→ BRIEF
Beginning with the line containing "Select the 点击控制按钮启动游戏服务 hint text", transcribe every line exactly down to the last one in the records below, and drop the pictures.

Top of RECORDS TO USE

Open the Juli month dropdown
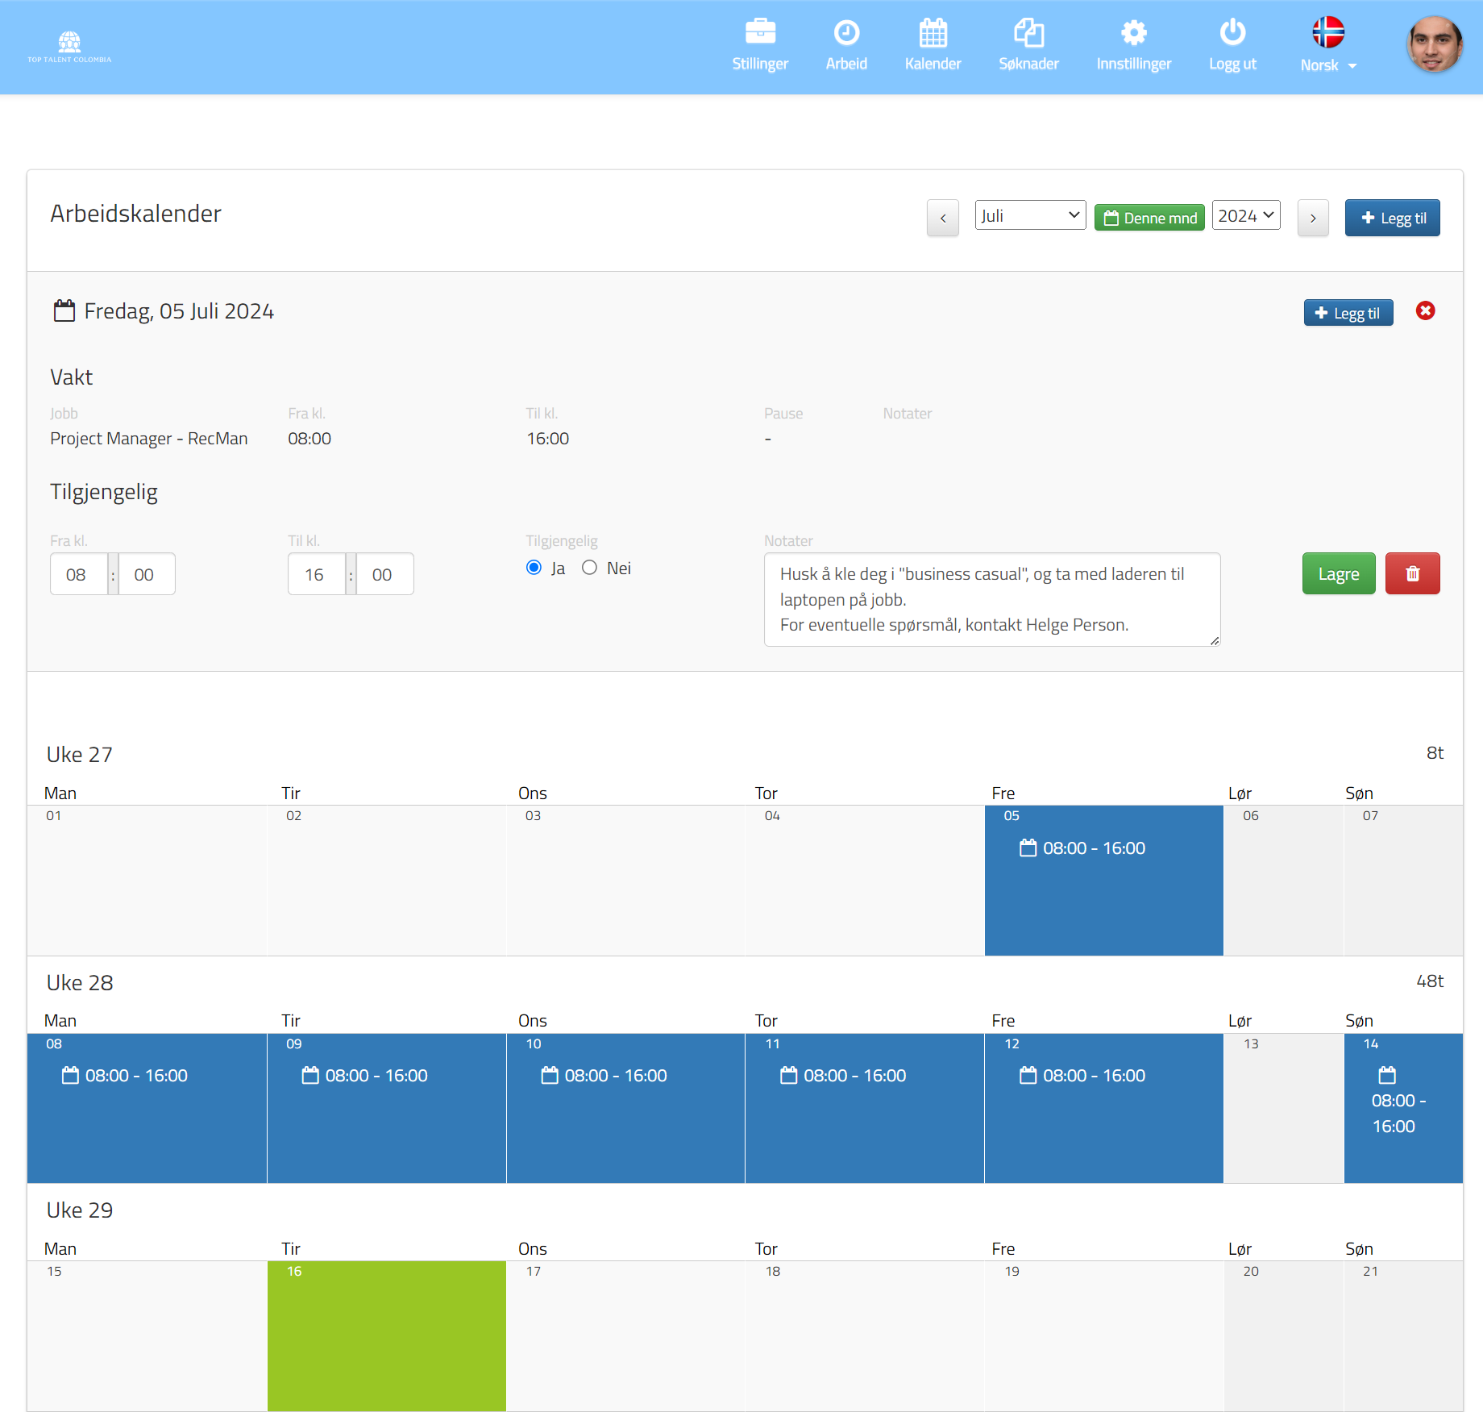 coord(1029,216)
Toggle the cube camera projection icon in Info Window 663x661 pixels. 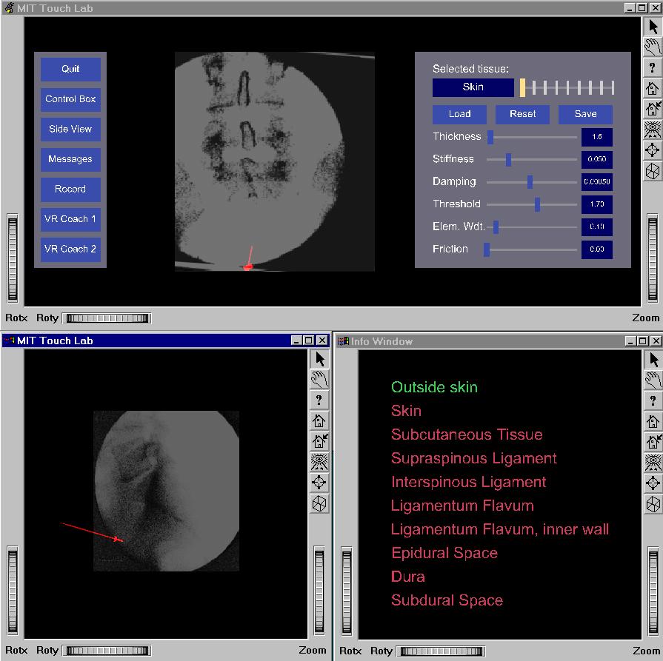(653, 504)
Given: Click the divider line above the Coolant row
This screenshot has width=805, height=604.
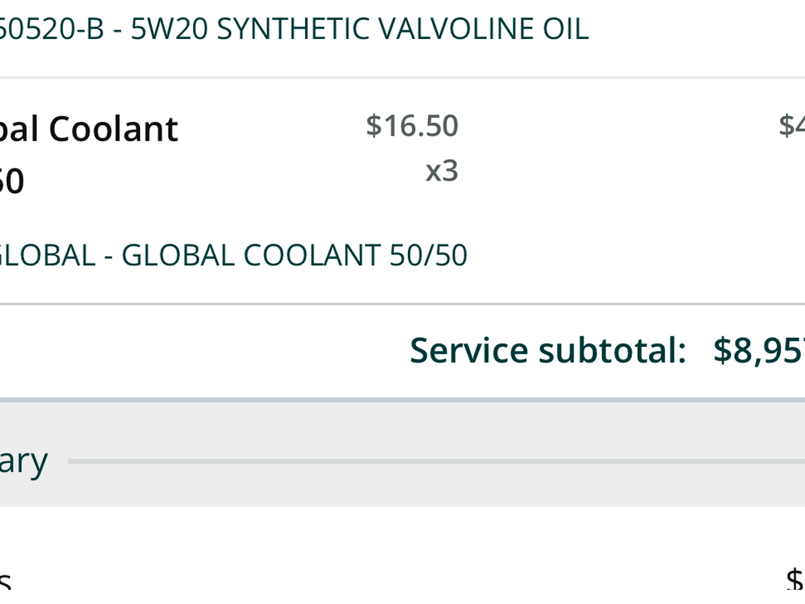Looking at the screenshot, I should 403,78.
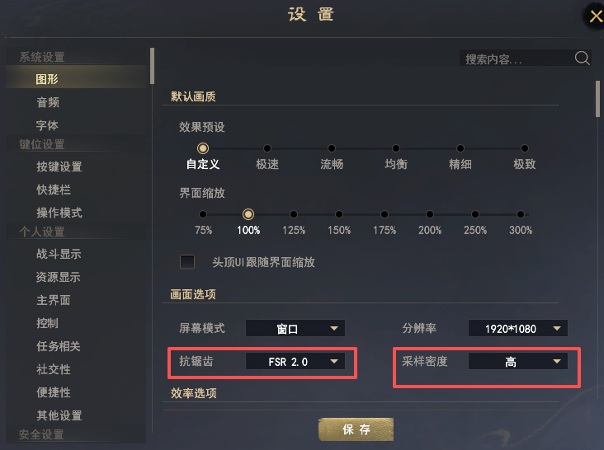
Task: Open the 按键设置 section
Action: click(59, 166)
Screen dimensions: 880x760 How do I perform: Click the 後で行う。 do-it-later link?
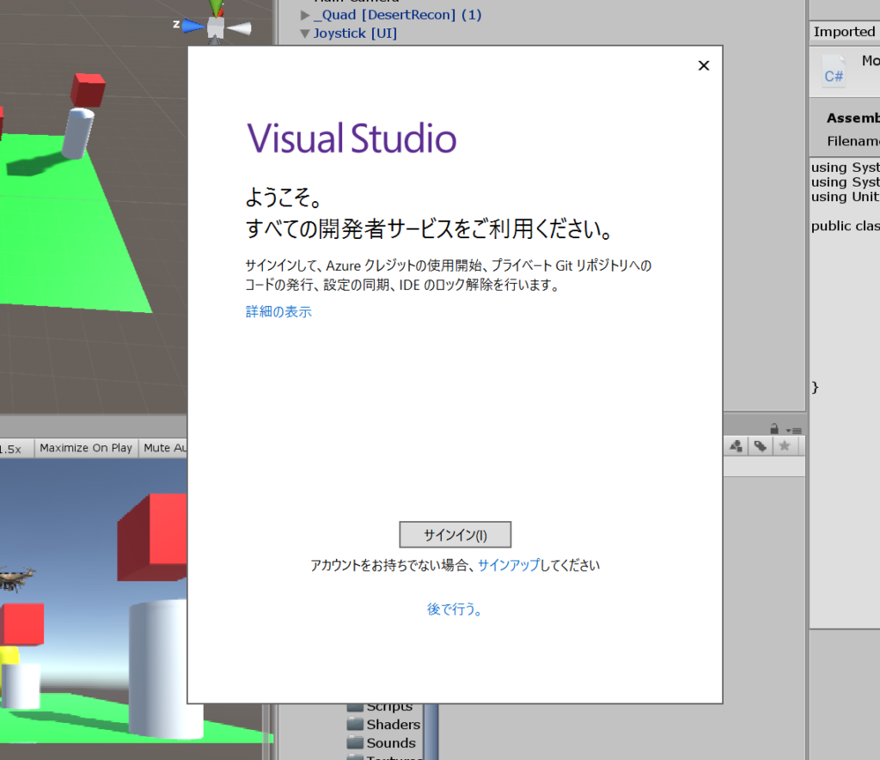coord(455,609)
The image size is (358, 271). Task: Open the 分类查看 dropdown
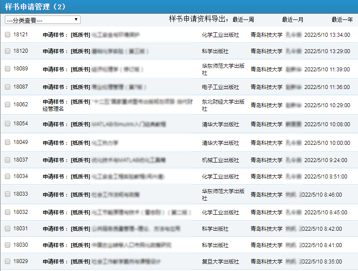click(x=42, y=20)
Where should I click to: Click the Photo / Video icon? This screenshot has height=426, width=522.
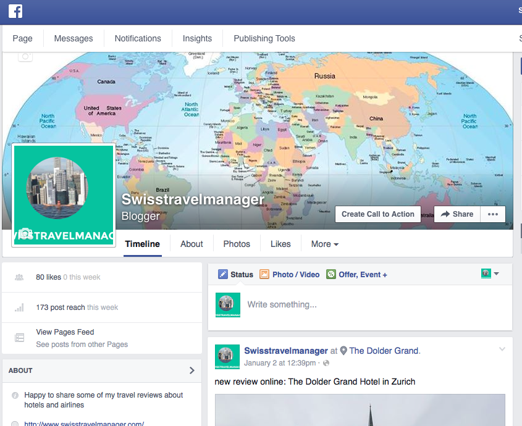click(x=264, y=275)
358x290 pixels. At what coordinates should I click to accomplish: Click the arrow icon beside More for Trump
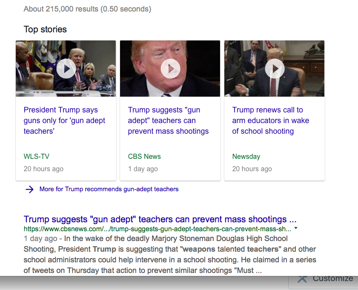[x=29, y=190]
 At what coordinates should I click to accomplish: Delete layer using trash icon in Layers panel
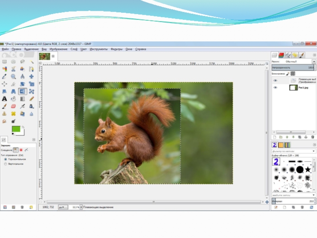(313, 137)
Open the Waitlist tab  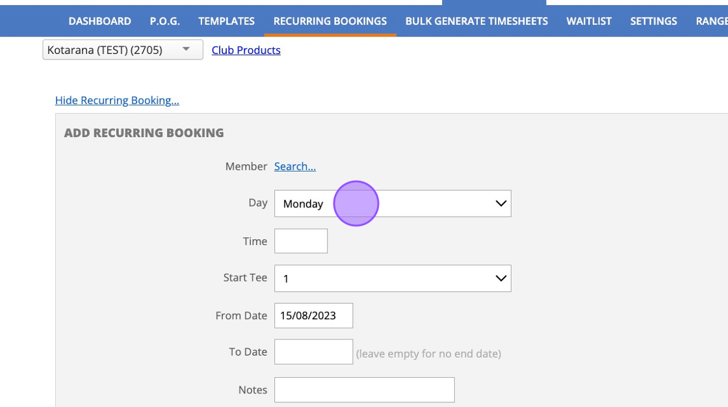(589, 21)
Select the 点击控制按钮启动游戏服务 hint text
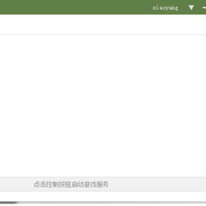The height and width of the screenshot is (206, 206). click(x=71, y=184)
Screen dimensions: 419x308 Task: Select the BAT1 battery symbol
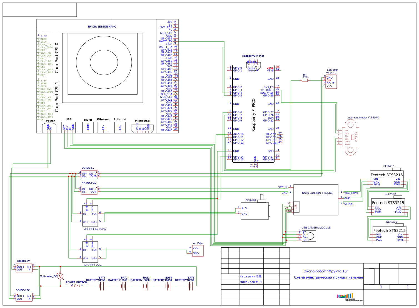pyautogui.click(x=102, y=286)
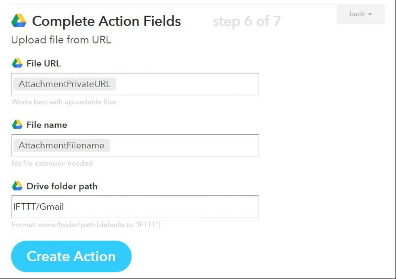Focus the File URL input field's empty area
This screenshot has height=279, width=396.
[187, 84]
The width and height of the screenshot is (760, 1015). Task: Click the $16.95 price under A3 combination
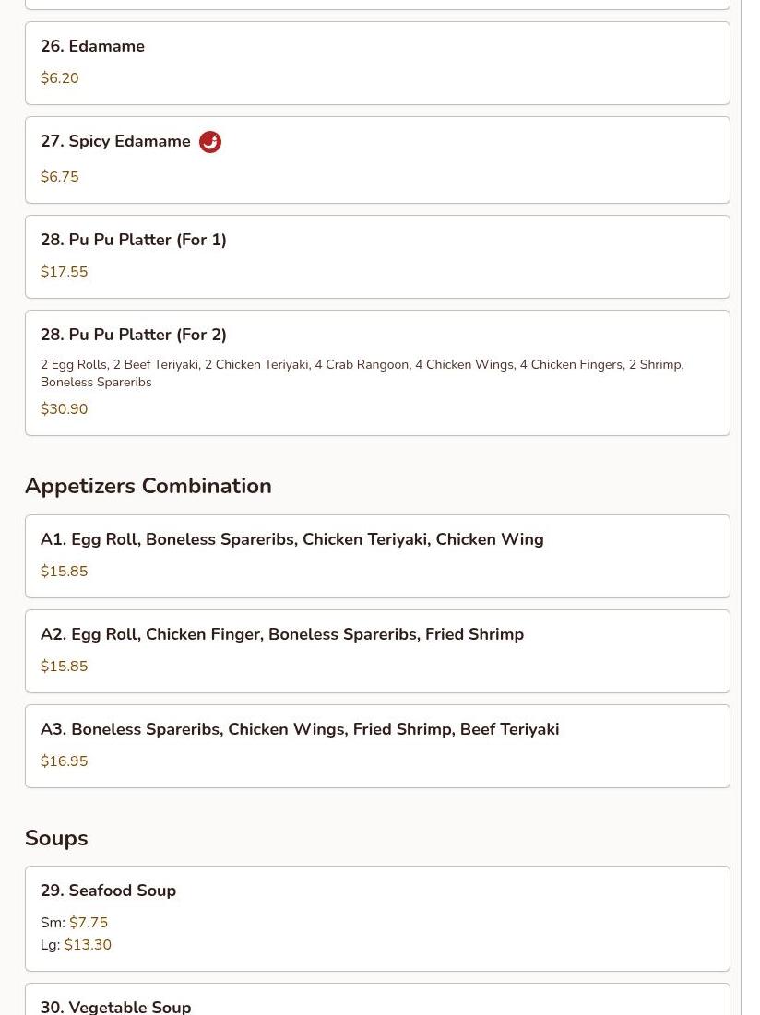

Bottom of RECORDS TO USE

→ TASK SOLUTION
Select the 点击控制按钮启动游戏服务 hint text
The height and width of the screenshot is (206, 206). click(x=71, y=184)
Screen dimensions: 419x308 Task: Select the BAT1 battery symbol
pyautogui.click(x=102, y=286)
Focus the File URL input field's empty area
This screenshot has height=279, width=396.
[187, 84]
The width and height of the screenshot is (760, 1015). Task: Click the $16.95 price under A3 combination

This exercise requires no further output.